Guest Commentary by David H. Johnson

ASCO Initiatives: Promoting Cancer Treatment and Research

ASCO's annual meeting is considered by many to be the premier educational and scientific event in the oncology community. This year's presentations addressed advances in targeted therapies, new findings in treatments for breast and gastrointestinal cancers, new research into issues affecting adult and pediatric cancer survivors, and research on agents for reducing risk of specific types of cancer. As we reach the close of our 41st annual meeting and the end of my term as president, I would like to review a few of ASCO's initiatives over the past year:

Dr. David H. Johnson National Quality Cancer Care Study:
ASCO just completed a 5-year study analyzing the quality of care for people with cancer in the United States. ASCO's National Initiative on Cancer Care Quality study found that a large majority of patients with breast and colorectal cancers receive higher quality care than previous research indicated. ASCO will work with others to develop a national quality monitoring system for cancer care.

Oncology Workforce Study:
ASCO is working with the Association of American Medical Colleges to assess whether the future supply of clinical oncologists will meet projected health care needs. The study will analyze potential effects of expected U.S. demographic changes and how they could affect the need for clinical oncology services.

Survivorship Issues:
Earlier this year, ASCO established a Survivorship Task Force, a coalition of oncology professionals and patient advocates, to define and address the many issues facing cancer survivors. ASCO will develop tools to ensure that cancer survivors maintain a high quality of life after treatment.

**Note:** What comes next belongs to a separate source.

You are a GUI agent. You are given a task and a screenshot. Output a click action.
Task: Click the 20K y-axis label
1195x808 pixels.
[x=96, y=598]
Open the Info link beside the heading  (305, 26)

This fall, ASCO will work with the Institute of Medicine when it introduces its adult cancer survivorship report and will coordinate a symposium highlighting the report's findings and recommendations.

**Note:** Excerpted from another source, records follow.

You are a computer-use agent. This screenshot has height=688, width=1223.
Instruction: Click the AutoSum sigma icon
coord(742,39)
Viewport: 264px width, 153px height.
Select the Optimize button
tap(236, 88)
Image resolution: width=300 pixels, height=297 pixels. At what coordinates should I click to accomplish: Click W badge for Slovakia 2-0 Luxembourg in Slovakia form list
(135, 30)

Increasing Awareness of Clinical Trials:
Many cancer survivors today owe their survival to the people with cancer who participated in clinical trials before them. ASCO held its Clinical Trials Workshop for the Community Oncology Team last fall, and will hold another in October. Community oncologists are vital in increasing clinical trials enrollment, and the workshops give them information to better integrate clinical trials into their practices.

Clinical Cancer Research Funding:
ASCO is working with NCI to promote research to find treatments for the array of cancers affecting people all over the world. ASCO and NCI also will review and implement recommendations of the Clinical Trials Working Group.